Politics | Elezioni Europee

Ce lo chiede l’astensione

La disaffezione alla politica, anziché punirli, premia i partiti. Le europee ne saranno l'ulteriore dimostrazione.

Ieri sono stati presentati in pompa magna i manifesti del PD per le elezioni europee, col marchio di fabbrica di Matteo Renzi (“L’Europa cambia verso” e soprattutto ci chiama per nome: “Ce lo chiede Chiara”) e dell’agenzia di comunicazione che curò la sua corsa alle primarie, Proforma. Mentre sul web circolavano in anteprima le prime immagini dei testimonial democratici, i Freiheitliche nostrani stringevano l’alleanza strategica con la Lega Nord di Matteo Salvini, presentando il simbolo comune (il solito Alberto da Giussano con in piccolo la F dei liberali sudtirolesi). I sondaggi sono favorevoli ai due partiti guidati da un Matteo: il Partito Democratico è dato ben oltre il 30% - percentuale superata solo alle politiche 2008, grazie al voto utile - mentre la Lega torna sopra la soglia psicologica del 4%, attestandosi attorno al 5%.

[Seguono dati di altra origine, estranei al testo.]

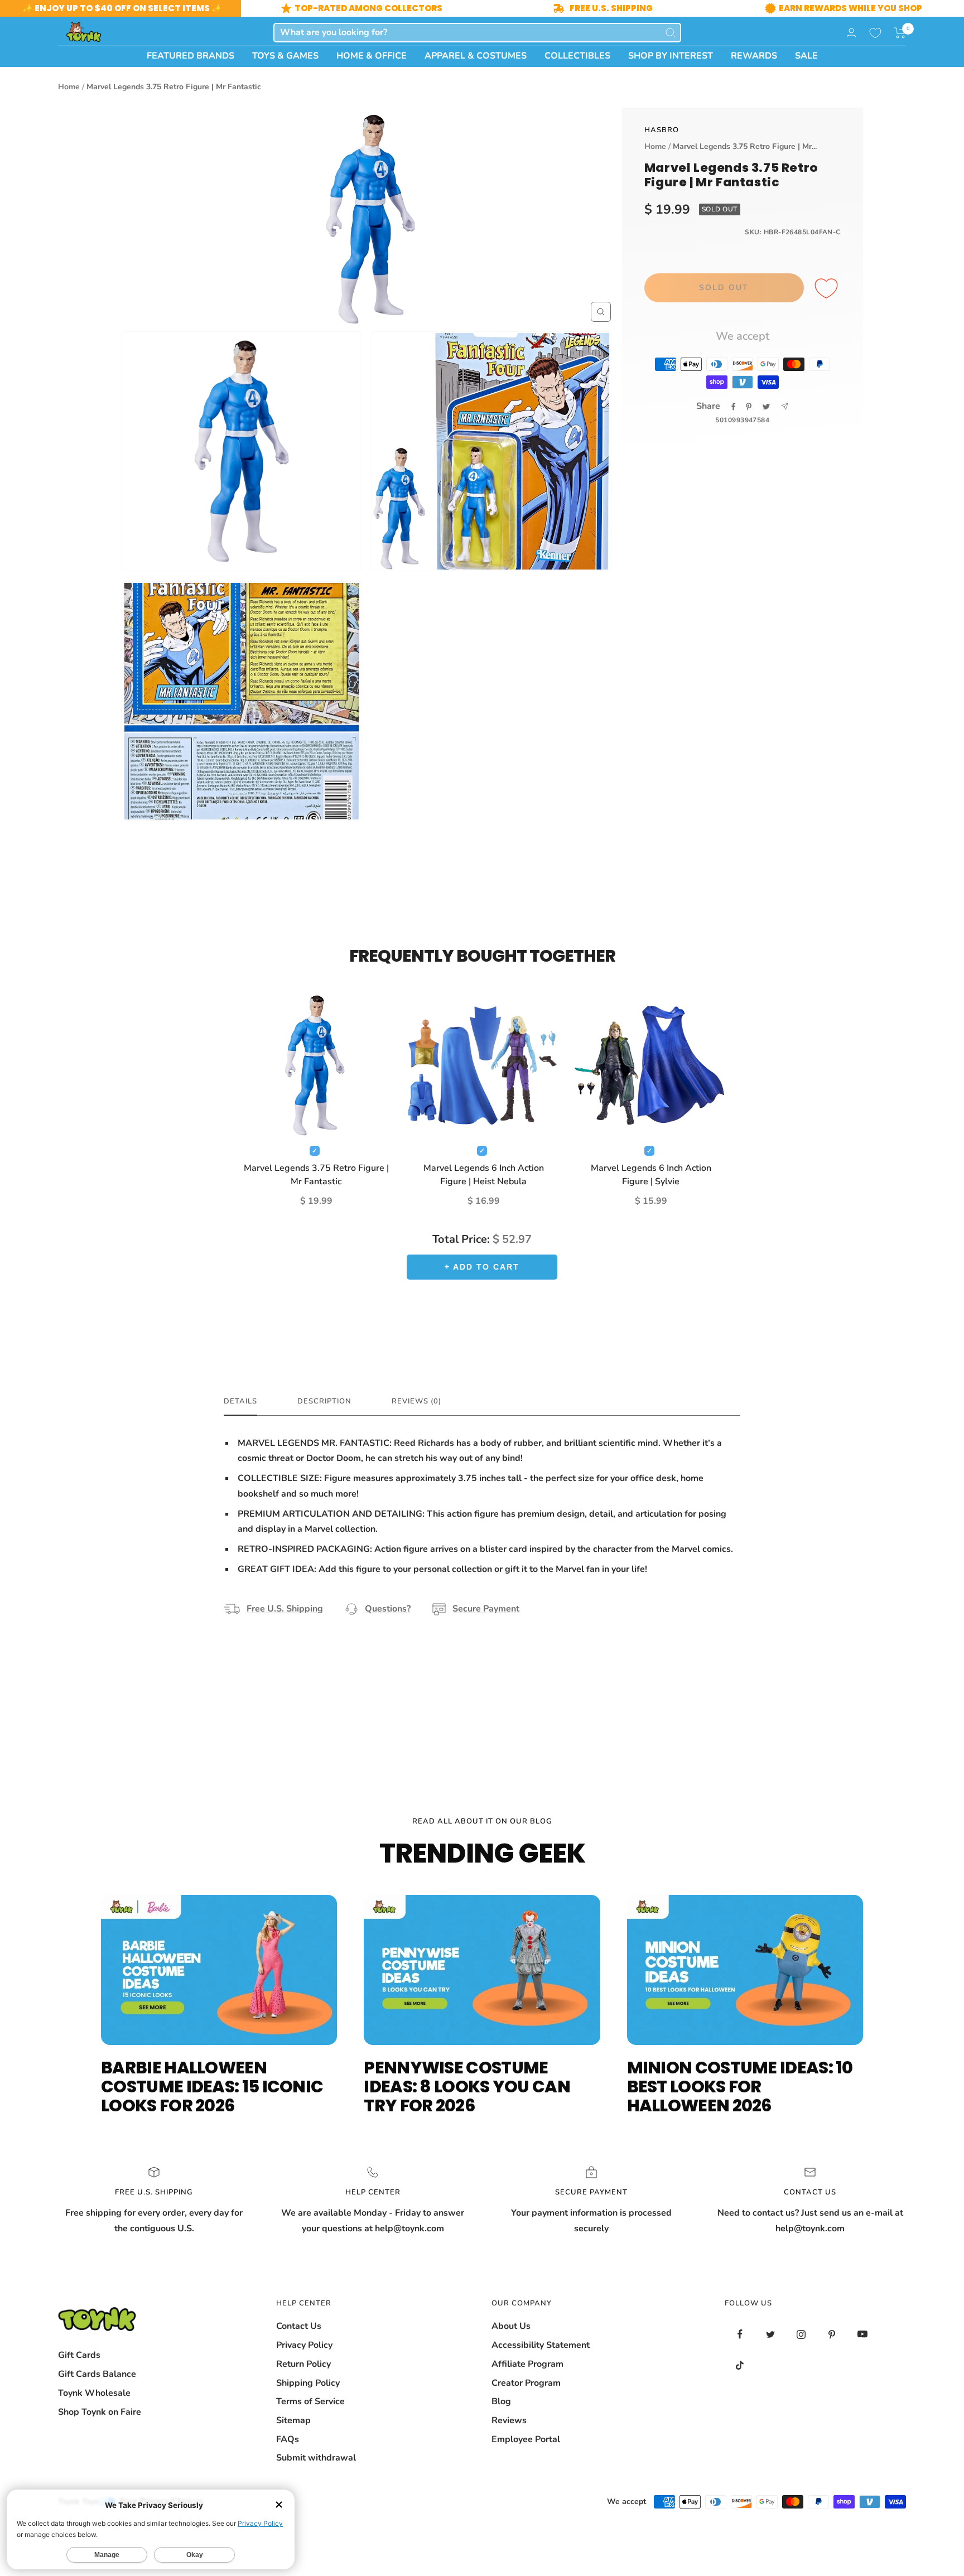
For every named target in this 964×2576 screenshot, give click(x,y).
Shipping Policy (308, 2383)
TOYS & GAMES (285, 56)
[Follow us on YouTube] (862, 2334)
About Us (511, 2326)
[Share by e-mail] (784, 406)
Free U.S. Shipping (285, 1609)
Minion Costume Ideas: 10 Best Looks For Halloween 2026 (740, 2086)
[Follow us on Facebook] (740, 2334)
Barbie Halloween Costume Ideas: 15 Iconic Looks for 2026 (212, 2086)
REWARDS (754, 56)
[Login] (851, 32)
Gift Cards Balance (97, 2374)
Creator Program (526, 2383)
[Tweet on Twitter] (766, 407)
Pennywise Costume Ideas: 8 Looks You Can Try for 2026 (467, 2086)
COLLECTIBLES (577, 56)
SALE (806, 56)
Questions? (388, 1609)
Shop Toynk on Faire (99, 2412)
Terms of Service (310, 2401)
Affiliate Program (527, 2364)
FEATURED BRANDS (190, 56)
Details (240, 1401)
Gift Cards (79, 2355)
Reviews (509, 2420)
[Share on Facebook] (733, 407)
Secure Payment (485, 1609)
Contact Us (298, 2326)
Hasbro (661, 130)
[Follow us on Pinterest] (832, 2334)
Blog (501, 2401)
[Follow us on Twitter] (770, 2334)
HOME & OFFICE (371, 56)
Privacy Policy (304, 2345)
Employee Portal (525, 2439)
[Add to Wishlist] (828, 289)
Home (69, 86)
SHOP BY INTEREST (670, 56)
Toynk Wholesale (94, 2393)
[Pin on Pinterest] (748, 407)
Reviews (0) (416, 1401)
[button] (900, 32)
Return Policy (303, 2364)
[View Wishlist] (875, 32)
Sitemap (293, 2420)
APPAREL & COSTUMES (476, 56)
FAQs (287, 2439)
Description (324, 1401)
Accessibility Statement (540, 2345)
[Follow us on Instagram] (801, 2334)
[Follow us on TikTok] (740, 2365)
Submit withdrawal (316, 2458)
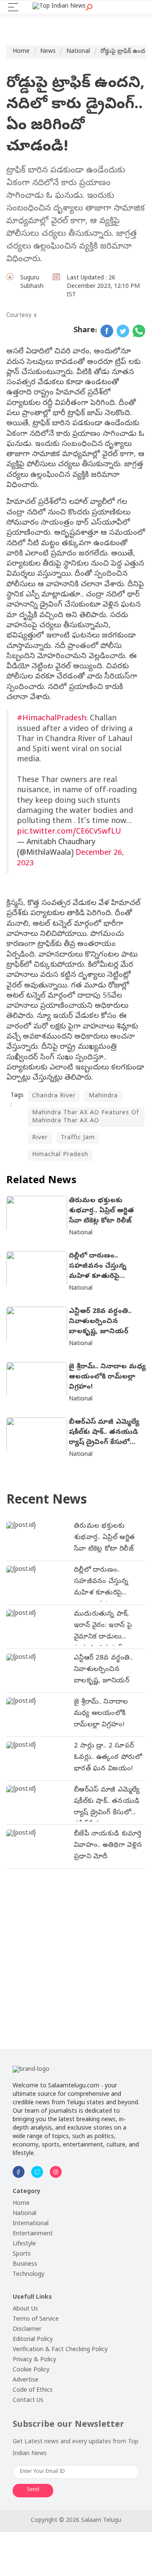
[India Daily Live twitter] (123, 331)
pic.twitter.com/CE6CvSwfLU (69, 832)
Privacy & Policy (34, 2360)
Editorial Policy (33, 2340)
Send (33, 2490)
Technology (28, 2275)
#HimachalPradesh (51, 719)
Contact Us (28, 2401)
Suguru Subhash (31, 282)
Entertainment (33, 2234)
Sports (22, 2255)
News (48, 52)
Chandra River (54, 1096)
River (40, 1138)
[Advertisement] (76, 1952)
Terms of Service (36, 2320)
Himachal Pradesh (60, 1155)
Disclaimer (27, 2330)
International (31, 2224)
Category (27, 2192)
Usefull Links (32, 2298)
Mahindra (103, 1096)
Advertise (25, 2380)
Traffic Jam (78, 1138)
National (78, 52)
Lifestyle (24, 2244)
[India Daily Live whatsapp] (139, 331)
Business (25, 2265)
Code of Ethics (33, 2391)
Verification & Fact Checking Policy (60, 2350)
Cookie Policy (31, 2370)
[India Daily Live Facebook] (106, 331)
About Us (25, 2309)
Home (21, 52)
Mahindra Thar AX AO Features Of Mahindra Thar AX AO (85, 1117)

Eppure, a giudicare dal diffusissimo disinteresse verso l’ormai prossimo appuntamento elettorale, non c’è bisogno di un veggente per prevedere quale sarà il vero vincitore delle europee: l’astensionismo, “primo partito” già da numerose tornate elettorali e alimentato dalla sempre crescente sfiducia verso la classe politica. L’astensione, però, tende comunque a favorire i partiti esistenti – persino quelli travolti da innumerevoli inchieste (vedi la Lega) o da ripetuti fallimenti (leggi: PD). E bastano pochi presupposti per vedere crescere la percentuale del proprio consenso: un “nocciolo” di elettori  fedeli, un’organizzazione capillare, il giusto maquillage generazionale e – questo vale soprattutto per il PD – la sostanziale inesistenza di un competitor minimamente all’altezza della sfida elettorale. A fronte della perdita di milioni di voti, caduti nel vuoto del non-voto, i partiti sopravvivono dunque all’avversione dei propri ex-elettori delusi, magari addirittura aumentando il numero dei propri eletti. Lo si è visto l'anno scorso, quando il centrosinistra ha conquistato alle amministrative praticamente tutti i sindaci delle città capoluogo.

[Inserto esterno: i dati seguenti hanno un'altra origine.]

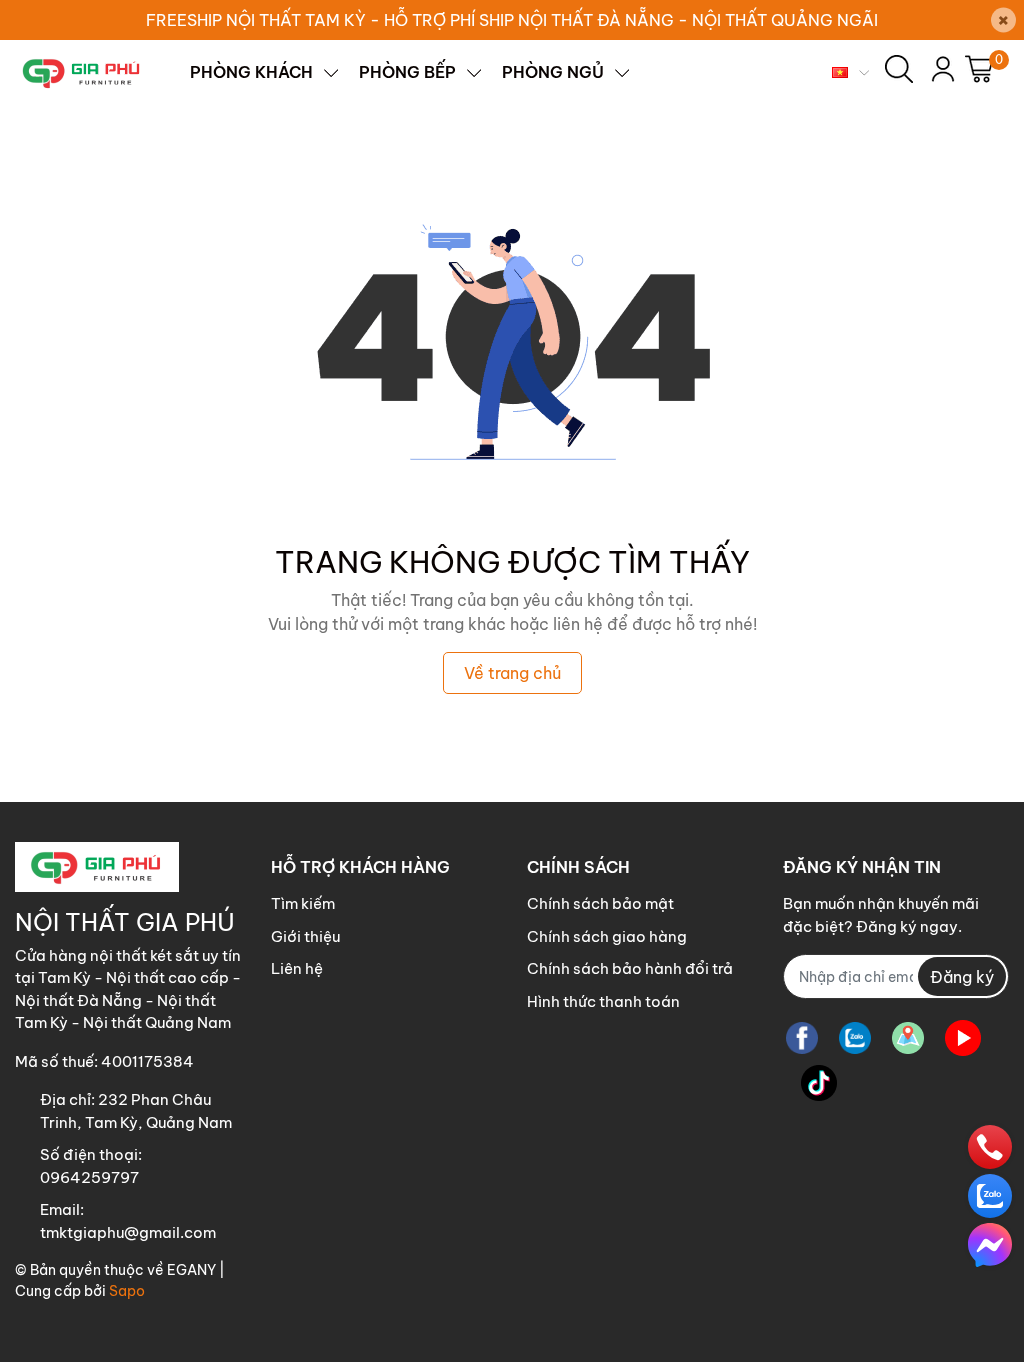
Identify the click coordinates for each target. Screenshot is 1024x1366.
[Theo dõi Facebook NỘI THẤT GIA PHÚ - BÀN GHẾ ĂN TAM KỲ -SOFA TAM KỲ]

Anche in Sudtirolo – come l’Italia storico campione di partecipazione al voto europeo – potremmo assistere a un tracollo dell’affluenza, soprattutto per effetto dello “scandalo pensioni”, che sta accelerando una sorta di adeguamento del panorama poltico sudtirolese a quello italiano, meno rigido e con forti spinte antipolitiche. Il calo degli elettori sarà dunque un trend fisiologico e costante, accettato dal nostro sistema politico così come avviene in altre democrazie d’Europa. E difatti già ora nessuno, tantomeno il premier e segretario Renzi, sembra minimamente interessarsi alla non-partecipazione quale sintomo di sfiducia, anzi, in un certo senso addirittura la persegue. Detto in modo stringato: è l’astensione a chiedere alla politica di fare qualcosa, ma se le persone non andranno a votare, alla politica andrà benissimo così.